High cortisol level symptoms
Let’s first take a look at the signs and symptoms someone may see if they have high cortisol levels. According to Adrenalfatigue.org symptoms may include:
- excess weight gain in the stomach
- weight gain and rounding of the face
- thinning skin
- muscle weakness
- elevated blood pressure
- easy bruising
- flushed face
- slowed healing
- severe fatigue
- difficulty concentrating
Knowing the negative effects of high levels of cortisol, we will look at ways to reduce high levels. This will get us back to feeling good again.
Because cortisol is a stress hormone, we will look to address how we deal with stress. Stress comes into our lives in many forms. Although stressful times are something we all have to deal with, it is how we handle these challenges that will have the greatest impact on our day to day lives.
Ways to reduce cortisol
- One method we can use to help us control our stress better is to meditate. Meditation has been shown to help reduce anxiety and depression and has been used by many to help reduce stress. The best thing about this form of stress reduction is that meditation is easy and free! When compared to other forms of stress reduction, meditation is also very convenient as it can be done throughout the day in many forms. As shown by the National Center for Complementary and Integrative Health, the positive effects of mindfulness-based meditation are something we can look forward to continuing to learn about.
- Exercise is another proven way shown to help reduce stress. Some people may question how getting our blood pumping and our heart rate up can lead to stress relief. However, the American Psychological Association states that even though stress initially spikes cortisol levels, people see a reduction in stress levels after bouts of exercise. The American Psychological Association also states that research since the 1980’s points to exercise increasing concentration of norepinephrine in brain regions involved in stress response.
Cortisol and muscular function
Finally, when discussing the effects of cortisol, we tend to forget the negative effects it can have on muscle growth. Often times we are taught to get results we have to very hard and the rest will take care of itself.
Oftentimes lowering cortisol is not discussed enough when we talk about how to better our results from our workouts. Cortisol exerts catabolic effects on amino acids, converting them to carbohydrates.
Due to their catabolic nature, we will see protein synthesis inhibited when cortisol levels are too high. Because of this protein production will be hindered.
According to the National Strength and Conditioning Association, we see in situations where someone has an injury, a disease, or joint immobilization, the elevation of cortisol will lead to protein loss in contractile protein.

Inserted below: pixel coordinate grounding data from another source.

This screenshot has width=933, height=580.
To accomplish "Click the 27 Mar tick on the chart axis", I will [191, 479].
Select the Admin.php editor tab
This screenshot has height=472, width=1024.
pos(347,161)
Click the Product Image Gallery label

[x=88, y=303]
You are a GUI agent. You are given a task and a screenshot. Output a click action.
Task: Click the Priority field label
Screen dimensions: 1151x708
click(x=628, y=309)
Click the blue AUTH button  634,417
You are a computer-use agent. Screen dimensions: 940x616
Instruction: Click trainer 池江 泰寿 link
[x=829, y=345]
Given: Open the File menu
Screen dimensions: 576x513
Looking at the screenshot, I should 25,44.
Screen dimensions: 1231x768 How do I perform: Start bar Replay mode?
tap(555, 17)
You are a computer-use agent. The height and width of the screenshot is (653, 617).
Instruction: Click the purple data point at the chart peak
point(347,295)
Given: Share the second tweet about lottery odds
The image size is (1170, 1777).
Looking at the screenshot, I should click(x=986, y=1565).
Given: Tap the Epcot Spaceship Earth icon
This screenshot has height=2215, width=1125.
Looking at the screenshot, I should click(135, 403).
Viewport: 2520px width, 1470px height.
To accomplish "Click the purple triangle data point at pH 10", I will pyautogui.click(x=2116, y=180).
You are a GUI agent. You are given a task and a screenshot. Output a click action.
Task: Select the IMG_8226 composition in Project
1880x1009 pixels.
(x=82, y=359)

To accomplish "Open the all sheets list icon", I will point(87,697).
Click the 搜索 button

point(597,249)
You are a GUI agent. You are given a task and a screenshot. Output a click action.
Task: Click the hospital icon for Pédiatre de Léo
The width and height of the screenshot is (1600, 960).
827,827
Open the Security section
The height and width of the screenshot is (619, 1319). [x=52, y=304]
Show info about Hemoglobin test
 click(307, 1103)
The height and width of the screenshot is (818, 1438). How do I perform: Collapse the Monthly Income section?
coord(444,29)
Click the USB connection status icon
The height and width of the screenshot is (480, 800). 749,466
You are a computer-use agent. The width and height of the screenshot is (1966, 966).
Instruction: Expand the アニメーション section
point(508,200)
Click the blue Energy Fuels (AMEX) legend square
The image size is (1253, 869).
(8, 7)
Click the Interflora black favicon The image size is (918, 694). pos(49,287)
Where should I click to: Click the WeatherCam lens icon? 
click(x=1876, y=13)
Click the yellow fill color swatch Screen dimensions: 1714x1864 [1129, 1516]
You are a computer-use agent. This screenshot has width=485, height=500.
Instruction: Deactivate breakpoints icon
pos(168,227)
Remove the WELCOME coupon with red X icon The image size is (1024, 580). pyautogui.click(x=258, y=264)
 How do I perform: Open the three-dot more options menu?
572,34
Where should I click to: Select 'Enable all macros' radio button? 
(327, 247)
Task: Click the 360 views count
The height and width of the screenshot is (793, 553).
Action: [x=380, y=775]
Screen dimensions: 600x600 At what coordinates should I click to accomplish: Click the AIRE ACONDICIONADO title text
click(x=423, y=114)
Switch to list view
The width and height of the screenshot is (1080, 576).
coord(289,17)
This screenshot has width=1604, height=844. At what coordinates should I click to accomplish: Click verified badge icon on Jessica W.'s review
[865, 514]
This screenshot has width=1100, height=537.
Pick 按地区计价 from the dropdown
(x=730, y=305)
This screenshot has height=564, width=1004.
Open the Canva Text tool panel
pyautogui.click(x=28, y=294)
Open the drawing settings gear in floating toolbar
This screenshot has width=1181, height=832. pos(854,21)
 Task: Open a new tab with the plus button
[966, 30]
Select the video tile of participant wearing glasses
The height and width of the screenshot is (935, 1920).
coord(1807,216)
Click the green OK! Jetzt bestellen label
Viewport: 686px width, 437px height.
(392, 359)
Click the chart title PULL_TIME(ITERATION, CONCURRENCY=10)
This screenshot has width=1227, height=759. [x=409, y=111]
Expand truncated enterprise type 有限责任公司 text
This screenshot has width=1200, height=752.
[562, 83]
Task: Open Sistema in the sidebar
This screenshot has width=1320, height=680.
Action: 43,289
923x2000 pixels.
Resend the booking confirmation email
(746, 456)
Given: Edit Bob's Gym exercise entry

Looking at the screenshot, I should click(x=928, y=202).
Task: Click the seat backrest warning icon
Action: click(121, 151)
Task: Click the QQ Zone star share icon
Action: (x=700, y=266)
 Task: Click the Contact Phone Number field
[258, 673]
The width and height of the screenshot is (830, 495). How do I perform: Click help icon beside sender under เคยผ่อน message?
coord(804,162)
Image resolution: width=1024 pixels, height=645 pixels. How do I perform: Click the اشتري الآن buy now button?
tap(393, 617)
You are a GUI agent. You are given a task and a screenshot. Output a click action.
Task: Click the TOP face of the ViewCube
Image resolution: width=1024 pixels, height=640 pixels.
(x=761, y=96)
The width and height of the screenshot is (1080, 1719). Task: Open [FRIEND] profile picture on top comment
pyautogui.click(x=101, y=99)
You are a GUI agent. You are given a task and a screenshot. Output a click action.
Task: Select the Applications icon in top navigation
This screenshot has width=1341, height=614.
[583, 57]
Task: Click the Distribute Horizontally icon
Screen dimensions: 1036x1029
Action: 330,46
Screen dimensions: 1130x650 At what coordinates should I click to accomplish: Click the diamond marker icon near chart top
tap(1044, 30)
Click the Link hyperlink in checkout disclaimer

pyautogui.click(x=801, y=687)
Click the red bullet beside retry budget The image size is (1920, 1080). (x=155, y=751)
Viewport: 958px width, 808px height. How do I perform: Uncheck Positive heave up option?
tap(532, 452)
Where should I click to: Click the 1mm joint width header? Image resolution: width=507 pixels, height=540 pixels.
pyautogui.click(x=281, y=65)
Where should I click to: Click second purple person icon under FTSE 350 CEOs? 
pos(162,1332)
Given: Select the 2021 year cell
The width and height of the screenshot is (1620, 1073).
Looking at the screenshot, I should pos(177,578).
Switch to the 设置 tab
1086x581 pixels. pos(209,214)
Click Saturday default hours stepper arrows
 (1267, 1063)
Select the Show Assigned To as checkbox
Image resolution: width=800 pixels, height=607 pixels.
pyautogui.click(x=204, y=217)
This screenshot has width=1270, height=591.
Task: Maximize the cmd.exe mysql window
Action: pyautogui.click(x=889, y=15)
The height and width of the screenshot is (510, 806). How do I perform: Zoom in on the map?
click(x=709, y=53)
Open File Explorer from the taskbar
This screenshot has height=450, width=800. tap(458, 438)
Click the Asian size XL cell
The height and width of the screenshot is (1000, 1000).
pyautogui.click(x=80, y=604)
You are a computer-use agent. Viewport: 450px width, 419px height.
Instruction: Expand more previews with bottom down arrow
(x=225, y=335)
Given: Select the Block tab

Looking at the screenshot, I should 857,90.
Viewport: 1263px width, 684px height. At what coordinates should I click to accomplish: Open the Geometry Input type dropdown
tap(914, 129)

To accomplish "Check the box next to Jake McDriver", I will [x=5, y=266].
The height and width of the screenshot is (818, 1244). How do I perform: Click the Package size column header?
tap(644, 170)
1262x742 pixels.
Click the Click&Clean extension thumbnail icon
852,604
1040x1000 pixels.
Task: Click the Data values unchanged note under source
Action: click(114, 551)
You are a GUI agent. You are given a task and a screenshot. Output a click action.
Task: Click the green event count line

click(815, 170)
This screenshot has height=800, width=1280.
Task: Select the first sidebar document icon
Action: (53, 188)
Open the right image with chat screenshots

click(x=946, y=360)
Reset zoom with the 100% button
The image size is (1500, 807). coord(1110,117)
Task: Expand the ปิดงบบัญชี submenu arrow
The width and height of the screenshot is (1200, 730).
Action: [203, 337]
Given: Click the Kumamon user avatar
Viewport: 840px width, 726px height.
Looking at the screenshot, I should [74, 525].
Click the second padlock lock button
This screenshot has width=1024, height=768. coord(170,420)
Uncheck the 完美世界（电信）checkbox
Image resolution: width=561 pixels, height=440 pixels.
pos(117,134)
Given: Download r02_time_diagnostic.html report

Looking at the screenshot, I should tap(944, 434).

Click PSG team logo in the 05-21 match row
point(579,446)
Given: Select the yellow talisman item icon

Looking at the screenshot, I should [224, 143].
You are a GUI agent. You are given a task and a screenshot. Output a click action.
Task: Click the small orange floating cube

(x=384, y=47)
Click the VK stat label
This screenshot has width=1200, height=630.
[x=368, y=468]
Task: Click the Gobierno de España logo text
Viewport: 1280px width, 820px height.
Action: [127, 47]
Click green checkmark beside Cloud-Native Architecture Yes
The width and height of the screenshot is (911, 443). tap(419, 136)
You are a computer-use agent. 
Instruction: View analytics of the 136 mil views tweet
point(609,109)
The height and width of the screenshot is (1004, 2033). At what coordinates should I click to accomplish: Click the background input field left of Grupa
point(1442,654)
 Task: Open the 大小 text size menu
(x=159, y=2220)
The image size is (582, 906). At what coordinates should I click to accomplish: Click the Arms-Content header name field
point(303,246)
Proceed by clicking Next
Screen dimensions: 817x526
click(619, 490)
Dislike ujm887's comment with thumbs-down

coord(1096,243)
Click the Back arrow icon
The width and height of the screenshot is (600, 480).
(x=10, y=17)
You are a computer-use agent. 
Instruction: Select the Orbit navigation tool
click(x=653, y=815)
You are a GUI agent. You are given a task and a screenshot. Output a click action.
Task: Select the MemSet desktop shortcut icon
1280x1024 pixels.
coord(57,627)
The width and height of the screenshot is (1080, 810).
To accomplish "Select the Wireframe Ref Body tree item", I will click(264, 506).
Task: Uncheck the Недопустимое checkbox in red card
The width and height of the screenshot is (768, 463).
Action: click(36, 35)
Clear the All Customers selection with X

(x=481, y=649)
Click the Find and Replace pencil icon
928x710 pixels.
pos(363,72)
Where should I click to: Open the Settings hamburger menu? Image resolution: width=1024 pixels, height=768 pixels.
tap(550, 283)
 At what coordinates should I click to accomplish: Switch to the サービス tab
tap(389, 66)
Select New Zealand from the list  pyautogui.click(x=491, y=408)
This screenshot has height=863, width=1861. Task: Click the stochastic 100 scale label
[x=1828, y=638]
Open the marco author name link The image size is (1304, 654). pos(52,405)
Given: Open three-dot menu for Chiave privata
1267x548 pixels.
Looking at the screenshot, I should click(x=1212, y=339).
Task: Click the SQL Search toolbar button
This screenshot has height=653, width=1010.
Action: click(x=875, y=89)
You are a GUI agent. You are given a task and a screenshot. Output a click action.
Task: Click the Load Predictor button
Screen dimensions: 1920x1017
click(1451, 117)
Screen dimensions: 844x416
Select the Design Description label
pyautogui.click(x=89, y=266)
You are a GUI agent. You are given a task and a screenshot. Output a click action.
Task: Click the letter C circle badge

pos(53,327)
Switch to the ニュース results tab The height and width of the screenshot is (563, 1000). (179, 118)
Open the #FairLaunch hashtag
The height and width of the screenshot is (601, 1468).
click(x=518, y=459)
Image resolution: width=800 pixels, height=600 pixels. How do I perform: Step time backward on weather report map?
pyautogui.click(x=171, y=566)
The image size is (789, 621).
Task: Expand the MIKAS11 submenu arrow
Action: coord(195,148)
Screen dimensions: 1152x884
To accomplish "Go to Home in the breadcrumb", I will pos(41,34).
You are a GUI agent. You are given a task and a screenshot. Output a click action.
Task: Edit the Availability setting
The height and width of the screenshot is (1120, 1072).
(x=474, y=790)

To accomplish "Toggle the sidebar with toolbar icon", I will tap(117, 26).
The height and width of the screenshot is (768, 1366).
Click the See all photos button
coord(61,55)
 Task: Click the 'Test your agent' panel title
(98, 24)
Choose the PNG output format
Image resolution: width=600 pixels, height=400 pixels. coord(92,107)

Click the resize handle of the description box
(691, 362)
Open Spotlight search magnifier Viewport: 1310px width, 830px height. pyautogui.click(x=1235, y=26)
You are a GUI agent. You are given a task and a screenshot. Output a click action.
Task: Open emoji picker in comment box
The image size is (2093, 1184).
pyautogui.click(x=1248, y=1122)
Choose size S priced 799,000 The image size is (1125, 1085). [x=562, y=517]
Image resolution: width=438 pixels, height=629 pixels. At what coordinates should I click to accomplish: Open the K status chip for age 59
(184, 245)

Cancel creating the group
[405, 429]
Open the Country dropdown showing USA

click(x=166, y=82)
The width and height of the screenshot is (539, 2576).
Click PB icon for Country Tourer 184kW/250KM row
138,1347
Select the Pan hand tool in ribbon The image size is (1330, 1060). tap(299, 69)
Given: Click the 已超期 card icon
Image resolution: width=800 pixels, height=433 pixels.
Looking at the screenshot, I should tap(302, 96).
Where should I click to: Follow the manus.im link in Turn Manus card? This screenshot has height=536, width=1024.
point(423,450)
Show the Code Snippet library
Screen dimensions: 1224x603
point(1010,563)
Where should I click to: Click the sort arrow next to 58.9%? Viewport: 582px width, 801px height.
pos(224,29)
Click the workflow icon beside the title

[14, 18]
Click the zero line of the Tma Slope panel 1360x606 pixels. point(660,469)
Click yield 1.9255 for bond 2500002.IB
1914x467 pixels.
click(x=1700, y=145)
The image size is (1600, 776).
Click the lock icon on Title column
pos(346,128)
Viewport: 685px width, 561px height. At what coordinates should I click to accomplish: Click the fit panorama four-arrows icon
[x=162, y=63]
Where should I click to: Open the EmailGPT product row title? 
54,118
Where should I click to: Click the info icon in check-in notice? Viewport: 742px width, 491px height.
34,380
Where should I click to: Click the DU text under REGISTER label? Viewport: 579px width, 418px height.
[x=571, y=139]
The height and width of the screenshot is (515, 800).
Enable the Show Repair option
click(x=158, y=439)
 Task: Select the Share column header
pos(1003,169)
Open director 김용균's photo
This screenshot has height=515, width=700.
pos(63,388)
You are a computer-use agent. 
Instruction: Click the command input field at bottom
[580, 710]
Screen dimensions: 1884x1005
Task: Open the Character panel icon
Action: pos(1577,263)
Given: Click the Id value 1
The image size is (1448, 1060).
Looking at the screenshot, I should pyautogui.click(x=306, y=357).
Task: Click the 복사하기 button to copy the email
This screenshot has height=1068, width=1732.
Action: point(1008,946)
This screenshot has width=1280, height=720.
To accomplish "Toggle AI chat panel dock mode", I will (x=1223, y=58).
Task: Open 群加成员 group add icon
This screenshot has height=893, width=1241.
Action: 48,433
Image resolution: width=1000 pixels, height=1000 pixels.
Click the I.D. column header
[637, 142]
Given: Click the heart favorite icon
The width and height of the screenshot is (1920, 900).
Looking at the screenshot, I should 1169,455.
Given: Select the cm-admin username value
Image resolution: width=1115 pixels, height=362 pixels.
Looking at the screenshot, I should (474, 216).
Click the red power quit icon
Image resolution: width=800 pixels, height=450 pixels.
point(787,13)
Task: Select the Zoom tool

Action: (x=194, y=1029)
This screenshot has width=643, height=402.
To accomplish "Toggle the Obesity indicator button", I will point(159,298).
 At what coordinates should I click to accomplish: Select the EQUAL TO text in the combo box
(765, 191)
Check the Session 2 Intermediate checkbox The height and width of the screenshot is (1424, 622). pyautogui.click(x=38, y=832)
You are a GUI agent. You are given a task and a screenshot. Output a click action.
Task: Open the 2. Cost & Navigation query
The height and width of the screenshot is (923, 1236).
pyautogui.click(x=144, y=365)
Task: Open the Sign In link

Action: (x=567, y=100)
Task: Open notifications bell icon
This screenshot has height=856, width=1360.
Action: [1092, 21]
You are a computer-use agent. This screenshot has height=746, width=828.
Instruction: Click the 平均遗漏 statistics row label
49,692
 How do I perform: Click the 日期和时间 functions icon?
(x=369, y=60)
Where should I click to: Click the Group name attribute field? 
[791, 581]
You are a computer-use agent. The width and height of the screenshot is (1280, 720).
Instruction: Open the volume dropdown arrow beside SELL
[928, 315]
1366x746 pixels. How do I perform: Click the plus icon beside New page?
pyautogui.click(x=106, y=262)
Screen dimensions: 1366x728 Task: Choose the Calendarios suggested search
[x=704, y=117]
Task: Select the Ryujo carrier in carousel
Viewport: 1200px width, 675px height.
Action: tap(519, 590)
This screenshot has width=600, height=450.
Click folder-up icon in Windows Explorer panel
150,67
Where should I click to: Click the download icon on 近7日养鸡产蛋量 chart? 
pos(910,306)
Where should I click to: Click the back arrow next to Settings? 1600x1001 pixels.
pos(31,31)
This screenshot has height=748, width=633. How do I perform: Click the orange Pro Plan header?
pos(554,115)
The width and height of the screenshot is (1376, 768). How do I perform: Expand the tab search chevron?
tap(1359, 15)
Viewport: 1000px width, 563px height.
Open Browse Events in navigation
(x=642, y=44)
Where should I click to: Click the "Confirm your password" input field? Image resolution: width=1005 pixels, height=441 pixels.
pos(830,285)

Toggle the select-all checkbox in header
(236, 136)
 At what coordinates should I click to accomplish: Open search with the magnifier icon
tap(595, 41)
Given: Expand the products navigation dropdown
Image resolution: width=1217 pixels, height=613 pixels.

With contractile protein loss, we can expect to see the loss of force production. Loss in force production means we are losing strength and power.
How does cortisol affect resistance training?
According to the National Strength and Conditioning Association, we see the greatest increase in cortisol when individuals perform high repetitions with small rest periods. This may seem concerning, but we can adapt to this change in cortisol.
It is believed that our bodies adapt and maintain normal testosterone levels with training. Our bodies respond to exercises that produce high catabolic responses by producing a high growth hormone response. Even though cortisol has catabolic effects, its presence is needed acutely for muscle remodeling.
Again we see cortisol can help support our bodies, but high levels of cortisol can be detrimental. Chronic cortisol may play a big role when examining overtraining or detraining. Injury can also be a concern when we see muscle atrophy or decreases in force production due to stress.
We also know cortisol suppresses cells of the immune system. This will affect resistance training adaptation. The last thing we want is for our hard work to be minimized by stress. We now know to focus on stress reduction to get the best results from resistance training.